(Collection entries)
++++++++++

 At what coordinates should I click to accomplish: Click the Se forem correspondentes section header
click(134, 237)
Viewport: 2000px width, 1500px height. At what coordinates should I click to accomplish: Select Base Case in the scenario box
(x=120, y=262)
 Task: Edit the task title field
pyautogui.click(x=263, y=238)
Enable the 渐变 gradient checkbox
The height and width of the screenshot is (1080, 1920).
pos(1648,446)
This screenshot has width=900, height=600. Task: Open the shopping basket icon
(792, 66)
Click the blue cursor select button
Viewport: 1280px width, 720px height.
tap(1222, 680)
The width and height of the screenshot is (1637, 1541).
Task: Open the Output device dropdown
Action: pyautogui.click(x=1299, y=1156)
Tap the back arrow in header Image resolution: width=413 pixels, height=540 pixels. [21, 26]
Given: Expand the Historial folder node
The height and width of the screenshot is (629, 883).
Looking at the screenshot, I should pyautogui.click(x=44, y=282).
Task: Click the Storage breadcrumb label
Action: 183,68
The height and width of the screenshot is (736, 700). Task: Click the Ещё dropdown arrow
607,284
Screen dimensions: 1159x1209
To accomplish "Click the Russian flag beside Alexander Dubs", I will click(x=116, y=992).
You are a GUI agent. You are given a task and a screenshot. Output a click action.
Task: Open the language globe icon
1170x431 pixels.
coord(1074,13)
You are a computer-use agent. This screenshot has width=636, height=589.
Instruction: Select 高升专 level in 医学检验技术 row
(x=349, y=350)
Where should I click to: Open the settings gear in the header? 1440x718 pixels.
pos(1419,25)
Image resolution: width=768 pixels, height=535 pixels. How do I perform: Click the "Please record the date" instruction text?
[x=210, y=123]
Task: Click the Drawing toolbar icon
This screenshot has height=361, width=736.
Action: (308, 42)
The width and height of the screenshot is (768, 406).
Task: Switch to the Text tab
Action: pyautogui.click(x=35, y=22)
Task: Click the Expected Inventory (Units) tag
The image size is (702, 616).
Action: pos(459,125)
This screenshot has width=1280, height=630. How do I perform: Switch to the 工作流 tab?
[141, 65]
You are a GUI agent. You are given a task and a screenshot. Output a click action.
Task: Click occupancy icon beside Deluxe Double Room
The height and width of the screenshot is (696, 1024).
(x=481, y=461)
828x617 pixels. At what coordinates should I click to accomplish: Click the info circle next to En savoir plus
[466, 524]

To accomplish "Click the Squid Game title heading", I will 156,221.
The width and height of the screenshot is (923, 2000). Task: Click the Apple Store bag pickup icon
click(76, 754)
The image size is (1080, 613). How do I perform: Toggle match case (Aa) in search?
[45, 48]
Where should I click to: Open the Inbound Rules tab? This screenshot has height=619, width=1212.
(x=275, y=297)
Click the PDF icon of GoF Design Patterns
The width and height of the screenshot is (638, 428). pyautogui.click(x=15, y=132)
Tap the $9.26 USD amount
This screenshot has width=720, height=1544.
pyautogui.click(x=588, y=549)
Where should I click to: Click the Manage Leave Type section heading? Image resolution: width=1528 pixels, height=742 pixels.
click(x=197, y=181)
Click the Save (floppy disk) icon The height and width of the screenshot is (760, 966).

++++++++++

[What you should do]
Please copy every line of the data above word for word.

[Response to this exercise]
 At what coordinates should I click to accomplish: Click the Se forem correspondentes section header
click(134, 237)
Viewport: 2000px width, 1500px height. At what coordinates should I click to accomplish: Select Base Case in the scenario box
(x=120, y=262)
 Task: Edit the task title field
pyautogui.click(x=263, y=238)
Enable the 渐变 gradient checkbox
The height and width of the screenshot is (1080, 1920).
pos(1648,446)
This screenshot has width=900, height=600. Task: Open the shopping basket icon
(792, 66)
Click the blue cursor select button
Viewport: 1280px width, 720px height.
tap(1222, 680)
The width and height of the screenshot is (1637, 1541).
Task: Open the Output device dropdown
Action: pyautogui.click(x=1299, y=1156)
Tap the back arrow in header Image resolution: width=413 pixels, height=540 pixels. [21, 26]
Given: Expand the Historial folder node
The height and width of the screenshot is (629, 883).
Looking at the screenshot, I should pyautogui.click(x=44, y=282).
Task: Click the Storage breadcrumb label
Action: 183,68
The height and width of the screenshot is (736, 700). Task: Click the Ещё dropdown arrow
607,284
Screen dimensions: 1159x1209
To accomplish "Click the Russian flag beside Alexander Dubs", I will click(x=116, y=992).
You are a GUI agent. You are given a task and a screenshot. Output a click action.
Task: Open the language globe icon
1170x431 pixels.
coord(1074,13)
You are a computer-use agent. This screenshot has width=636, height=589.
Instruction: Select 高升专 level in 医学检验技术 row
(x=349, y=350)
Where should I click to: Open the settings gear in the header? 1440x718 pixels.
pos(1419,25)
Image resolution: width=768 pixels, height=535 pixels. How do I perform: Click the "Please record the date" instruction text?
[x=210, y=123]
Task: Click the Drawing toolbar icon
This screenshot has height=361, width=736.
Action: (308, 42)
The width and height of the screenshot is (768, 406).
Task: Switch to the Text tab
Action: pyautogui.click(x=35, y=22)
Task: Click the Expected Inventory (Units) tag
The image size is (702, 616).
Action: pos(459,125)
This screenshot has width=1280, height=630. How do I perform: Switch to the 工作流 tab?
[141, 65]
You are a GUI agent. You are given a task and a screenshot. Output a click action.
Task: Click occupancy icon beside Deluxe Double Room
The height and width of the screenshot is (696, 1024).
(x=481, y=461)
828x617 pixels. At what coordinates should I click to accomplish: Click the info circle next to En savoir plus
[466, 524]

To accomplish "Click the Squid Game title heading", I will 156,221.
The width and height of the screenshot is (923, 2000). Task: Click the Apple Store bag pickup icon
click(76, 754)
The image size is (1080, 613). How do I perform: Toggle match case (Aa) in search?
[45, 48]
Where should I click to: Open the Inbound Rules tab? This screenshot has height=619, width=1212.
(x=275, y=297)
Click the PDF icon of GoF Design Patterns
The width and height of the screenshot is (638, 428). pyautogui.click(x=15, y=132)
Tap the $9.26 USD amount
This screenshot has width=720, height=1544.
pyautogui.click(x=588, y=549)
Where should I click to: Click the Manage Leave Type section heading? Image resolution: width=1528 pixels, height=742 pixels.
click(x=197, y=181)
Click the Save (floppy disk) icon The height and width of the screenshot is (760, 966).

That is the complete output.